» **Problem statement**: Which lines in the data below contain the word "thumbnail"? Copy each of them.

(Beginning of Entries shown)

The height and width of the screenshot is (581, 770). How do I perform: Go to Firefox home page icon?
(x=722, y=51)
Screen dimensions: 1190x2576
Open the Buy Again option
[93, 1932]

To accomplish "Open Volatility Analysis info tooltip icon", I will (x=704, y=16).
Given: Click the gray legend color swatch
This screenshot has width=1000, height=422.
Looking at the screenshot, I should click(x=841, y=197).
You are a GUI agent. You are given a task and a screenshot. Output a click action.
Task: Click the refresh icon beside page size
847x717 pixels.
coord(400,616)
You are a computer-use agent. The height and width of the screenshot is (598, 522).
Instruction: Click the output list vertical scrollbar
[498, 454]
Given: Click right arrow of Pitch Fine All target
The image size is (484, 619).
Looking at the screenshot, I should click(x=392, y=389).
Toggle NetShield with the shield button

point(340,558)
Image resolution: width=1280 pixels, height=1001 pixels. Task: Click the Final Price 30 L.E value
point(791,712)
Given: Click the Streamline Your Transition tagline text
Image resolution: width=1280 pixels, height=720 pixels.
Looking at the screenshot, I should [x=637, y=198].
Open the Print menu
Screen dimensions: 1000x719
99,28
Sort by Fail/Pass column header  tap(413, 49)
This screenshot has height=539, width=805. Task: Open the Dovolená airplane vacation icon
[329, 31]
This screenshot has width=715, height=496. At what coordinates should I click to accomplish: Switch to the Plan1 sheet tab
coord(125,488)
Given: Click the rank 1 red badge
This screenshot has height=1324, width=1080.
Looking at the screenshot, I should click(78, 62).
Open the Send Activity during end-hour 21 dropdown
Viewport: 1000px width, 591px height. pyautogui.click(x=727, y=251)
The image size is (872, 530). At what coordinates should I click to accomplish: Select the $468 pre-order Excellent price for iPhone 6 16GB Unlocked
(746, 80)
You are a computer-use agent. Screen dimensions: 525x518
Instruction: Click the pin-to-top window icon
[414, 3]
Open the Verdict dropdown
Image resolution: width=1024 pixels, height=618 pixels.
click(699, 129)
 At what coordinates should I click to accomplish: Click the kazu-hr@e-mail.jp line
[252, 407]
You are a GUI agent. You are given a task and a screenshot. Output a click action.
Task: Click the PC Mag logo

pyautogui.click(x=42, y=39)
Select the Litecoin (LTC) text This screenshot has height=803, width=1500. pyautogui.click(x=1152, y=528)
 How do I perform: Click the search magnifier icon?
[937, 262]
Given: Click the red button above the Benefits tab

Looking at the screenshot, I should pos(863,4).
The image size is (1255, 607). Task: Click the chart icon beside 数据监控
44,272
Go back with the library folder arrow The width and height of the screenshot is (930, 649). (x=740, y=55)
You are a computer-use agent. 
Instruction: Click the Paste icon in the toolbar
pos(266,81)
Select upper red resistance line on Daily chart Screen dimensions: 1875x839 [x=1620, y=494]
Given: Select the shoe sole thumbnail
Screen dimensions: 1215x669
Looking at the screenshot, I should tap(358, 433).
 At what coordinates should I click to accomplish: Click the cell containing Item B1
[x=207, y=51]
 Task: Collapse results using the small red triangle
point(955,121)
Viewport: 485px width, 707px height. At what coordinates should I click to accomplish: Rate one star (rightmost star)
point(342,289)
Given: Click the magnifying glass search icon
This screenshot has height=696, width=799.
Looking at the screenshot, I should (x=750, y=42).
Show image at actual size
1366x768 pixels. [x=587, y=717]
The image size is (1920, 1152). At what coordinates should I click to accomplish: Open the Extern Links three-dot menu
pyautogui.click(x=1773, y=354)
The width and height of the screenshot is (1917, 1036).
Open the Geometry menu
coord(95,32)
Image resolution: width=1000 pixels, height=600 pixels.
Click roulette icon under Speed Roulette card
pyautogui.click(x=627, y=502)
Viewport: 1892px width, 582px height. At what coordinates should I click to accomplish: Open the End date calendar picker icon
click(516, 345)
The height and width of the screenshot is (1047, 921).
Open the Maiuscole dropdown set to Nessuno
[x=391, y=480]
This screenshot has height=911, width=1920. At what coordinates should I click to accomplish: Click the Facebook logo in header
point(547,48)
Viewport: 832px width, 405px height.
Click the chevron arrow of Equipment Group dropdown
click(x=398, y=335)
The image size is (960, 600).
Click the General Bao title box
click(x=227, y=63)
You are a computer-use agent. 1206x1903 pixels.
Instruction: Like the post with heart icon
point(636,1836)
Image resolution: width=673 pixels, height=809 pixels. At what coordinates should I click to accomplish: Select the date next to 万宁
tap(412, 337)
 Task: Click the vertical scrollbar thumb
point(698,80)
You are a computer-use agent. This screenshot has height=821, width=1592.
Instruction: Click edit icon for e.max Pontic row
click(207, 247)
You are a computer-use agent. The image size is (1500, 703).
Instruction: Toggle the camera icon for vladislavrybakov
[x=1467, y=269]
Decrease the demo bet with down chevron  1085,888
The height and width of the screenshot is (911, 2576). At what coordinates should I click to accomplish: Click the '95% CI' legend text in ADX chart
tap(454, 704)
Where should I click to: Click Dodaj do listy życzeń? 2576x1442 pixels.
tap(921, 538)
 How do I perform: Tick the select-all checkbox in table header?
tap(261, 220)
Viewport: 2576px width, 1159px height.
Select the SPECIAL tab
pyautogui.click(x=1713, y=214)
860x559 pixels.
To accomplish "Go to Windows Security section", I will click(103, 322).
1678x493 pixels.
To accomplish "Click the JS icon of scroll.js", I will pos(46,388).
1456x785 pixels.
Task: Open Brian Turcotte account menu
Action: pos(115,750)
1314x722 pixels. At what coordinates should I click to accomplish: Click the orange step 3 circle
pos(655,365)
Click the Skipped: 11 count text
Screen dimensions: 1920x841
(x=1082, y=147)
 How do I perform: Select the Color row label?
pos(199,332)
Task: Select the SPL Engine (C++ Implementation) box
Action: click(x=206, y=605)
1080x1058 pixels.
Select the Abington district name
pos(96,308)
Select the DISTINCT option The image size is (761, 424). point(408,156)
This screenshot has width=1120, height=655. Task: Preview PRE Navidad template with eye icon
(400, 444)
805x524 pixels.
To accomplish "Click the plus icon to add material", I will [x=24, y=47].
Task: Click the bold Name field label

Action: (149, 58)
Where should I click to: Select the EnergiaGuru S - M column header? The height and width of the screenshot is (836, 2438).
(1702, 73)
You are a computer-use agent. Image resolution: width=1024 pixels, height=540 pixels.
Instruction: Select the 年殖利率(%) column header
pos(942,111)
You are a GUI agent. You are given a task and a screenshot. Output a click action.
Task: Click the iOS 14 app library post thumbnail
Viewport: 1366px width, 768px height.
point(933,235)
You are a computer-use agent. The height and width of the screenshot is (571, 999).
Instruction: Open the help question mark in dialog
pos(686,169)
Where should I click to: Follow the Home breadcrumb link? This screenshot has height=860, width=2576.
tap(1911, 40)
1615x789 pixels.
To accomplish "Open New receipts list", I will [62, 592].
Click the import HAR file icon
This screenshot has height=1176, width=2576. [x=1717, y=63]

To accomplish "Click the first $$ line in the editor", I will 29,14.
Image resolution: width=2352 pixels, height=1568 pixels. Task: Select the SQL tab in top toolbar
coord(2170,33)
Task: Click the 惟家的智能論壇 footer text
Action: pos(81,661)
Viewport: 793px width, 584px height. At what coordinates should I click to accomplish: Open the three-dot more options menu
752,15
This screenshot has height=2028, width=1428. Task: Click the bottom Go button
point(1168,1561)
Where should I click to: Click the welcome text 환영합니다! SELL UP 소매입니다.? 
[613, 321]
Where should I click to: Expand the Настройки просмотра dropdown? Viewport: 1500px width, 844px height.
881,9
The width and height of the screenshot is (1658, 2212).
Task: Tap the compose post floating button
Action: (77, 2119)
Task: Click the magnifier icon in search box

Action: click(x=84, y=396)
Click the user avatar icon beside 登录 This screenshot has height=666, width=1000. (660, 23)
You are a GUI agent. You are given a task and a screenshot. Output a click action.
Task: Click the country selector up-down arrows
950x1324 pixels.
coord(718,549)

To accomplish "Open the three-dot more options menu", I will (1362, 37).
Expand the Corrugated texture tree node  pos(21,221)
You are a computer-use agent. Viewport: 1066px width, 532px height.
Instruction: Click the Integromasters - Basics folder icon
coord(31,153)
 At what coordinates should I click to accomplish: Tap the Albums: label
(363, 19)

(End of Entries shown)

» **Response**:
Given: Select the shoe sole thumbnail
Task: Click the iOS 14 app library post thumbnail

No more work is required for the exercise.